Rep. Cecil Bell (R-Magnolia) and two cosponsors introduced House Bill 2338 (HB2338), the “Texas State Sovereignty Act,” on Feb. 23. The legislation would form a permanent standing committee to review federal laws, agency rules and regulations, executive orders, federal court decisions and treaties.
When reviewing a federal action, the committee shall consider the plain reading and reasoning of the text of the United States Constitution and the understood definitions at the time of the framing and construction of the Constitution by our forefathers before making a final declaration of constitutionality.
Under the proposed law, if the committee determines a federal action violates the Constitution, both the full House and Senate would then vote on that determination. Passage of the resolution and the governor’s signature would constitute an official determination of unconstitutionality and would prohibit state enforcement of the act.
(a) A federal action declared to be an unconstitutional federal action under Section 393.004 has no legal effect in this state and may not be recognized by this state or a political subdivision of this state as having legal effect.
(b) The state and a political subdivision of the state may not spend public money or resources or incur public debt to implement or enforce a federal action declared to be an unconstitutional federal action.
(c) A person authorized to enforce the laws of this state may enforce those laws, including Section 39.03, Penal Code, against a person who attempts to implement or enforce a federal action declared to be an unconstitutional federal action.
HB2338 tasks the state attorney general with “defending the state and its citizens to prevent the implementation and enforcement of a federal action declared to be an unconstitutional federal action.” This includes prosecution of any person who attempts to enforce such a federal action.
Based on James Madison’s advice for states and individuals in Federalist #46, a “refusal to cooperate with officers of the Union” provides an extremely effectively method to render federal laws, effectively unenforceable because most enforcement actions rely on help, support and leadership from the states. This legislation could effectively end enforcement of any federal laws deemed to violate the Constitution.
Fox News senior judicial analyst Judge Andrew Napolitano agreed this type of approach would be extremely effective. In a televised discussion on federal gun laws, he noted that a single state refusing to cooperate with enforcement would make federal gun laws “nearly impossible” to enforce.
The federal government relies heavily on state cooperation to implement and enforce almost all of its laws, regulations and acts. By simply withdrawing this necessary cooperation, states can nullify in effect many federal actions. As noted by the National Governor’s Association during the partial government shutdown of 2013, “states are partners with the federal government on most federal programs.”
This legislation rests on a well-established legal principle known as the anti-commandeering doctrine. Simply put, the federal government cannot force states to help implement or enforce any federal act or program. The anti-commandeering doctrine is based primarily on four Supreme Court cases dating back to 1842. Printz v. US serves as the cornerstone.
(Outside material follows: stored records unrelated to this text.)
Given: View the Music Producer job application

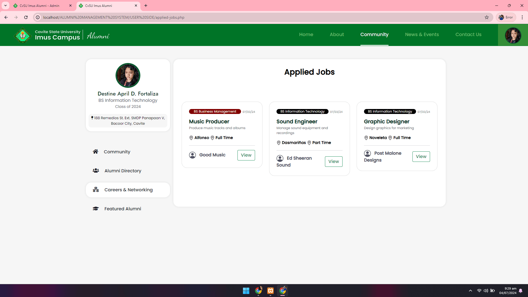Looking at the screenshot, I should [246, 155].
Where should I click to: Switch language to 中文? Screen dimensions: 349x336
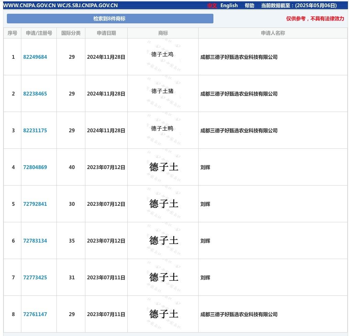(212, 5)
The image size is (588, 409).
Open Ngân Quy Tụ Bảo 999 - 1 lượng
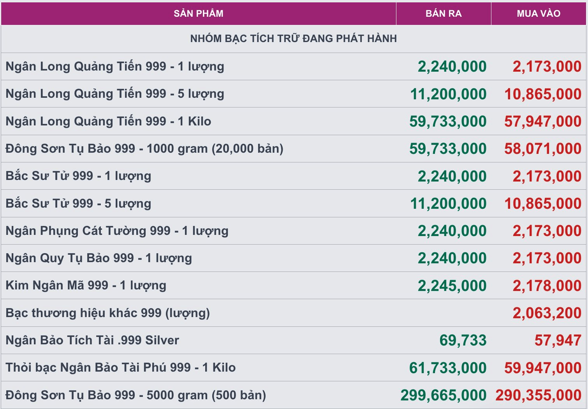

“We held in New York that Congress cannot compel the States to enact or enforce a federal regulatory program. Today we hold that Congress cannot circumvent that prohibition by conscripting the States’ officers directly. The Federal Government may neither issue directives requiring the States to address particular problems, nor command the States’ officers, or those of their political subdivisions, to administer or enforce a federal regulatory program. It matters not whether policy making is involved, and no case by case weighing of the burdens or benefits is necessary; such commands are fundamentally incompatible with our constitutional system of dual sovereignty.”
HB2338 had not been referred to a committee at the time of writing. Once assigned, it will need to pass through the committee process before moving on the legislative process.